◆ Directions for this task
Print every line of the material exactly.

◆ Records for the exercise

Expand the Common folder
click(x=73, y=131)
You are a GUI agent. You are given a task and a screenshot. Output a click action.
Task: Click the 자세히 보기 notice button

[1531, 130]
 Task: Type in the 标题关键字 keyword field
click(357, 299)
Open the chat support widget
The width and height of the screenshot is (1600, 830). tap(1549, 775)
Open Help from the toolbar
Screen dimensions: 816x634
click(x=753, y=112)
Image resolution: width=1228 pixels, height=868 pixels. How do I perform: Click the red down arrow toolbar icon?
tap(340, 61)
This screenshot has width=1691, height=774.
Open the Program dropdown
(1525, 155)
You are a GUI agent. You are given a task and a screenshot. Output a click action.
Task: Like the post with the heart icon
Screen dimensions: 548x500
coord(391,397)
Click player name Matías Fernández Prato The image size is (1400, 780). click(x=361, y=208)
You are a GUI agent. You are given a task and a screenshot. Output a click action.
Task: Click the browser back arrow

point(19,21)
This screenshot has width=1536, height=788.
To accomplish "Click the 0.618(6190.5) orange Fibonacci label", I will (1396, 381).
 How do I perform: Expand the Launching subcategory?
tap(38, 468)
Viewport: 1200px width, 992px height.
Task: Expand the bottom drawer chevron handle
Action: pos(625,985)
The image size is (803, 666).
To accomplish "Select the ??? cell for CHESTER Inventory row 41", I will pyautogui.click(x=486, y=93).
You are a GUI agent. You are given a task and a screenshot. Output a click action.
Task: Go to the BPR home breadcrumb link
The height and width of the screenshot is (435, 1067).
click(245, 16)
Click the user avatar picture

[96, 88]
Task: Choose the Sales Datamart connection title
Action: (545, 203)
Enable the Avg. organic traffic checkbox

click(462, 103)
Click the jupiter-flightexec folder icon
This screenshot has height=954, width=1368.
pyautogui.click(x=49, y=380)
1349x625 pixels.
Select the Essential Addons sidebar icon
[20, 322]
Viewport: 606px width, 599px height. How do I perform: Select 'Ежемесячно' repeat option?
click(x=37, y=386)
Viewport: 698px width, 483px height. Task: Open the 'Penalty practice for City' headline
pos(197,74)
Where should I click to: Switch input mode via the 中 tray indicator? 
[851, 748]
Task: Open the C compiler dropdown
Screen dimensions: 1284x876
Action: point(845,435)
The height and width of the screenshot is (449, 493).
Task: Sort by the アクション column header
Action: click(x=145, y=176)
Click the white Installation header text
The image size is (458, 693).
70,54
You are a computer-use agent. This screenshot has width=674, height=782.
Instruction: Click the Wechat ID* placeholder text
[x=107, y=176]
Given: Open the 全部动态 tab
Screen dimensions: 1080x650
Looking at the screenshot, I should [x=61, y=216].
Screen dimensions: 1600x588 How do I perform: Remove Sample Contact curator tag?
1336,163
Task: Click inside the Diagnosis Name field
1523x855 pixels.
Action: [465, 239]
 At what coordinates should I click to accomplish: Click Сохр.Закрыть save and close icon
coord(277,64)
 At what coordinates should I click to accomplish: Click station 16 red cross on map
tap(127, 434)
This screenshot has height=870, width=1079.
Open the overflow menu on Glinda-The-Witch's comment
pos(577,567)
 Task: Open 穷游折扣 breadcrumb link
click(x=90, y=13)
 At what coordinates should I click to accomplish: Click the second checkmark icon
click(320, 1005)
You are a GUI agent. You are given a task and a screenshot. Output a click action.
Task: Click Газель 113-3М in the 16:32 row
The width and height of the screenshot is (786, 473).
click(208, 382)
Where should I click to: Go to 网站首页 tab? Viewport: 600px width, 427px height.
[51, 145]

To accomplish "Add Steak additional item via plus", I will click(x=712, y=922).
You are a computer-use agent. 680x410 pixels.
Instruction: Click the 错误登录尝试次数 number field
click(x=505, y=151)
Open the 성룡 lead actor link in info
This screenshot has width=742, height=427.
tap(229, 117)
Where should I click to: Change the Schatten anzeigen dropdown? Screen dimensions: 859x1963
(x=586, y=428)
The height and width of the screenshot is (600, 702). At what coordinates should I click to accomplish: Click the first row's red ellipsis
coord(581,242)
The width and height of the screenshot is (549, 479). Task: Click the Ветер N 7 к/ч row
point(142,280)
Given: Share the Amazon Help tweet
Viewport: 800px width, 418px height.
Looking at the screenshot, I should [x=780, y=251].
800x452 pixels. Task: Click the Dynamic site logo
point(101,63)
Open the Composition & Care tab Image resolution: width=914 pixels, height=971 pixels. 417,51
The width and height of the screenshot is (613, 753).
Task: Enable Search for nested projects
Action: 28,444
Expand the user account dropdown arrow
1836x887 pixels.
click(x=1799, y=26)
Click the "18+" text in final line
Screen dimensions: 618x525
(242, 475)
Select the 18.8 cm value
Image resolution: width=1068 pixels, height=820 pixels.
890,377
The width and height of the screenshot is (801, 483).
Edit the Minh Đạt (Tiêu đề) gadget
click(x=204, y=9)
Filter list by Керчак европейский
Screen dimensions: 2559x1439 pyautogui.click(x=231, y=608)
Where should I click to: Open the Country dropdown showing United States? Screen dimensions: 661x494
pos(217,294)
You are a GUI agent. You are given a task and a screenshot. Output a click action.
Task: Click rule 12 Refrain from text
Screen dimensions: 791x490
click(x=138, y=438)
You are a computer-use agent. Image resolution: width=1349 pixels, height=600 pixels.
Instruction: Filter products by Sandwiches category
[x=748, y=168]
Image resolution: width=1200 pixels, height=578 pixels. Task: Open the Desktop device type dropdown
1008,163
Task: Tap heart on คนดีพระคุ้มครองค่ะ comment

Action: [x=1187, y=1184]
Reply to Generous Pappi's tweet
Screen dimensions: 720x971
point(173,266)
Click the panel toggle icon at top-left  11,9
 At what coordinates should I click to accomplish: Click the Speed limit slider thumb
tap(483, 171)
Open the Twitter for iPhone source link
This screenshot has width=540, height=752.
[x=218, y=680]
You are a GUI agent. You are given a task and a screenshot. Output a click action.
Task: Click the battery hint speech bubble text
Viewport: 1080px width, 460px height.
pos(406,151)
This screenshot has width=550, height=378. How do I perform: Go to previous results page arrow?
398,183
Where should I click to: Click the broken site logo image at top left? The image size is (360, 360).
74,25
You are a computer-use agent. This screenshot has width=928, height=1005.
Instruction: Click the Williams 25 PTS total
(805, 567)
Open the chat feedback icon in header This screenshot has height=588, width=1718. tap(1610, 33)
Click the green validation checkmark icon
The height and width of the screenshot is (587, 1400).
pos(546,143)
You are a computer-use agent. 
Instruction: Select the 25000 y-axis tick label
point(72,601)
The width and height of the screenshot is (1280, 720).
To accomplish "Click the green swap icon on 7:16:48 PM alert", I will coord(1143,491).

◆ Answer area
Expand the Common folder
click(x=73, y=131)
You are a GUI agent. You are given a task and a screenshot. Output a click action.
Task: Click the 자세히 보기 notice button

[1531, 130]
 Task: Type in the 标题关键字 keyword field
click(357, 299)
Open the chat support widget
The width and height of the screenshot is (1600, 830). tap(1549, 775)
Open Help from the toolbar
Screen dimensions: 816x634
click(x=753, y=112)
Image resolution: width=1228 pixels, height=868 pixels. How do I perform: Click the red down arrow toolbar icon?
tap(340, 61)
This screenshot has width=1691, height=774.
Open the Program dropdown
(1525, 155)
You are a GUI agent. You are given a task and a screenshot. Output a click action.
Task: Like the post with the heart icon
Screen dimensions: 548x500
coord(391,397)
Click player name Matías Fernández Prato The image size is (1400, 780). click(x=361, y=208)
You are a GUI agent. You are given a task and a screenshot. Output a click action.
Task: Click the browser back arrow

point(19,21)
This screenshot has width=1536, height=788.
To accomplish "Click the 0.618(6190.5) orange Fibonacci label", I will (1396, 381).
 How do I perform: Expand the Launching subcategory?
tap(38, 468)
Viewport: 1200px width, 992px height.
Task: Expand the bottom drawer chevron handle
Action: pos(625,985)
The image size is (803, 666).
To accomplish "Select the ??? cell for CHESTER Inventory row 41", I will pyautogui.click(x=486, y=93).
You are a GUI agent. You are given a task and a screenshot. Output a click action.
Task: Go to the BPR home breadcrumb link
The height and width of the screenshot is (435, 1067).
click(245, 16)
Click the user avatar picture

[96, 88]
Task: Choose the Sales Datamart connection title
Action: (545, 203)
Enable the Avg. organic traffic checkbox

click(462, 103)
Click the jupiter-flightexec folder icon
This screenshot has height=954, width=1368.
pyautogui.click(x=49, y=380)
1349x625 pixels.
Select the Essential Addons sidebar icon
[20, 322]
Viewport: 606px width, 599px height. How do I perform: Select 'Ежемесячно' repeat option?
click(x=37, y=386)
Viewport: 698px width, 483px height. Task: Open the 'Penalty practice for City' headline
pos(197,74)
Where should I click to: Switch input mode via the 中 tray indicator? 
[851, 748]
Task: Open the C compiler dropdown
Screen dimensions: 1284x876
Action: point(845,435)
The height and width of the screenshot is (449, 493).
Task: Sort by the アクション column header
Action: click(x=145, y=176)
Click the white Installation header text
The image size is (458, 693).
70,54
You are a computer-use agent. This screenshot has width=674, height=782.
Instruction: Click the Wechat ID* placeholder text
[x=107, y=176]
Given: Open the 全部动态 tab
Screen dimensions: 1080x650
Looking at the screenshot, I should [x=61, y=216].
Screen dimensions: 1600x588 How do I perform: Remove Sample Contact curator tag?
1336,163
Task: Click inside the Diagnosis Name field
1523x855 pixels.
Action: [465, 239]
 At what coordinates should I click to accomplish: Click Сохр.Закрыть save and close icon
coord(277,64)
 At what coordinates should I click to accomplish: Click station 16 red cross on map
tap(127, 434)
This screenshot has height=870, width=1079.
Open the overflow menu on Glinda-The-Witch's comment
pos(577,567)
 Task: Open 穷游折扣 breadcrumb link
click(x=90, y=13)
 At what coordinates should I click to accomplish: Click the second checkmark icon
click(320, 1005)
You are a GUI agent. You are given a task and a screenshot. Output a click action.
Task: Click Газель 113-3М in the 16:32 row
The width and height of the screenshot is (786, 473).
click(208, 382)
Where should I click to: Go to 网站首页 tab? Viewport: 600px width, 427px height.
[51, 145]

To accomplish "Add Steak additional item via plus", I will click(x=712, y=922).
You are a computer-use agent. 680x410 pixels.
Instruction: Click the 错误登录尝试次数 number field
click(x=505, y=151)
Open the 성룡 lead actor link in info
This screenshot has width=742, height=427.
tap(229, 117)
Where should I click to: Change the Schatten anzeigen dropdown? Screen dimensions: 859x1963
(x=586, y=428)
The height and width of the screenshot is (600, 702). At what coordinates should I click to accomplish: Click the first row's red ellipsis
coord(581,242)
The width and height of the screenshot is (549, 479). Task: Click the Ветер N 7 к/ч row
point(142,280)
Given: Share the Amazon Help tweet
Viewport: 800px width, 418px height.
Looking at the screenshot, I should [x=780, y=251].
800x452 pixels. Task: Click the Dynamic site logo
point(101,63)
Open the Composition & Care tab Image resolution: width=914 pixels, height=971 pixels. 417,51
The width and height of the screenshot is (613, 753).
Task: Enable Search for nested projects
Action: 28,444
Expand the user account dropdown arrow
1836x887 pixels.
click(x=1799, y=26)
Click the "18+" text in final line
Screen dimensions: 618x525
(242, 475)
Select the 18.8 cm value
Image resolution: width=1068 pixels, height=820 pixels.
890,377
The width and height of the screenshot is (801, 483).
Edit the Minh Đạt (Tiêu đề) gadget
click(x=204, y=9)
Filter list by Керчак европейский
Screen dimensions: 2559x1439 pyautogui.click(x=231, y=608)
Where should I click to: Open the Country dropdown showing United States? Screen dimensions: 661x494
pos(217,294)
You are a GUI agent. You are given a task and a screenshot. Output a click action.
Task: Click rule 12 Refrain from text
Screen dimensions: 791x490
click(x=138, y=438)
You are a computer-use agent. Image resolution: width=1349 pixels, height=600 pixels.
Instruction: Filter products by Sandwiches category
[x=748, y=168]
Image resolution: width=1200 pixels, height=578 pixels. Task: Open the Desktop device type dropdown
1008,163
Task: Tap heart on คนดีพระคุ้มครองค่ะ comment

Action: [x=1187, y=1184]
Reply to Generous Pappi's tweet
Screen dimensions: 720x971
point(173,266)
Click the panel toggle icon at top-left  11,9
 At what coordinates should I click to accomplish: Click the Speed limit slider thumb
tap(483, 171)
Open the Twitter for iPhone source link
This screenshot has width=540, height=752.
[x=218, y=680]
You are a GUI agent. You are given a task and a screenshot. Output a click action.
Task: Click the battery hint speech bubble text
Viewport: 1080px width, 460px height.
pos(406,151)
This screenshot has width=550, height=378. How do I perform: Go to previous results page arrow?
398,183
Where should I click to: Click the broken site logo image at top left? The image size is (360, 360).
74,25
You are a computer-use agent. This screenshot has width=928, height=1005.
Instruction: Click the Williams 25 PTS total
(805, 567)
Open the chat feedback icon in header This screenshot has height=588, width=1718. tap(1610, 33)
Click the green validation checkmark icon
The height and width of the screenshot is (587, 1400).
pos(546,143)
You are a computer-use agent. 
Instruction: Select the 25000 y-axis tick label
point(72,601)
The width and height of the screenshot is (1280, 720).
To accomplish "Click the green swap icon on 7:16:48 PM alert", I will coord(1143,491).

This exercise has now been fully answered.